• **EXERCISE DESCRIPTION**
Word for word, transcribe the data below from the line with "Click the 31E" to the line with "Given: Click the zip code search input field", keeping both of those lines.

• **SUPPLIED RECORDS**
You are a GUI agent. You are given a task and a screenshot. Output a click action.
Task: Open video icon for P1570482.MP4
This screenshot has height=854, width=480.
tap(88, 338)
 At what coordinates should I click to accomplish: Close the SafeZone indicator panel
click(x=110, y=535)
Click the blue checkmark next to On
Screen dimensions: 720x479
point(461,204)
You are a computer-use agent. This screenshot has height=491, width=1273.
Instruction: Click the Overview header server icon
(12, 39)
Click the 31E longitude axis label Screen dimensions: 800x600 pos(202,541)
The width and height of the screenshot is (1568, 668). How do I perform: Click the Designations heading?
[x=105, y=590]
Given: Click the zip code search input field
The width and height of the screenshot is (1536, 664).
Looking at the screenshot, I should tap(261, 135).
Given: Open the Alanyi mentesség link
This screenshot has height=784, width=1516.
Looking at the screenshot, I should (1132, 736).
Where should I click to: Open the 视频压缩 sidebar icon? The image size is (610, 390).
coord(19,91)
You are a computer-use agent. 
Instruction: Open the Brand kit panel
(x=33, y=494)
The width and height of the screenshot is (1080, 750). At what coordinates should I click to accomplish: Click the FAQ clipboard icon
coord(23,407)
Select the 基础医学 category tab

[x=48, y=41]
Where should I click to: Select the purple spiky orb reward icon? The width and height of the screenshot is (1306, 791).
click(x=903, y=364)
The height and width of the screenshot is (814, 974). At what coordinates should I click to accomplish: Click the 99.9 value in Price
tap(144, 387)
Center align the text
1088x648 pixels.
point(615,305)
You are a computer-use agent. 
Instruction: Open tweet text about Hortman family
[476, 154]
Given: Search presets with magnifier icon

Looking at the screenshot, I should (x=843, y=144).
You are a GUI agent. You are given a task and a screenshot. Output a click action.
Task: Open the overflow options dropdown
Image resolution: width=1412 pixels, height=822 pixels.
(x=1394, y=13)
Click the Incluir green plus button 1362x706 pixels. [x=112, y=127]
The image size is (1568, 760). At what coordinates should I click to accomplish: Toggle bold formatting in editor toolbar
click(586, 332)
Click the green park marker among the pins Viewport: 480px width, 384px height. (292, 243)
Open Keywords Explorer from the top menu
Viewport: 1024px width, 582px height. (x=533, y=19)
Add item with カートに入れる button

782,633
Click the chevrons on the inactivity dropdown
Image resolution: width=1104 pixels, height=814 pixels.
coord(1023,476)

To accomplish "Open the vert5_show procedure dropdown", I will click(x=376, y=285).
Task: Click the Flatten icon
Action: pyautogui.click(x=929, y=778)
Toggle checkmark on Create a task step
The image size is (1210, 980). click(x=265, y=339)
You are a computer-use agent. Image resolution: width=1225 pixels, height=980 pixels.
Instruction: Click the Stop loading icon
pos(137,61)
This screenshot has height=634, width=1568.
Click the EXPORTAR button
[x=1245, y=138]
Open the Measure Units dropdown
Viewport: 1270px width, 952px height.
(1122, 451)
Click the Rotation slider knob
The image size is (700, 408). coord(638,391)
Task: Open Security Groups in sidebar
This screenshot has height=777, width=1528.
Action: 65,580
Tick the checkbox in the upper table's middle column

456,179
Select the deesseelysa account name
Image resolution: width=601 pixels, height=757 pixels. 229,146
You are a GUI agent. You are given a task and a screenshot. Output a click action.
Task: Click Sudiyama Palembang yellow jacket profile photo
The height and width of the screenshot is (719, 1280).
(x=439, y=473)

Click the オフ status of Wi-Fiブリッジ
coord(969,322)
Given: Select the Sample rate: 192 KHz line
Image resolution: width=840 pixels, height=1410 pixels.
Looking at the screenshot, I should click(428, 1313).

• **WRITTEN ANSWER**
Click the 31E longitude axis label Screen dimensions: 800x600 pos(202,541)
The width and height of the screenshot is (1568, 668). How do I perform: Click the Designations heading?
[x=105, y=590]
Given: Click the zip code search input field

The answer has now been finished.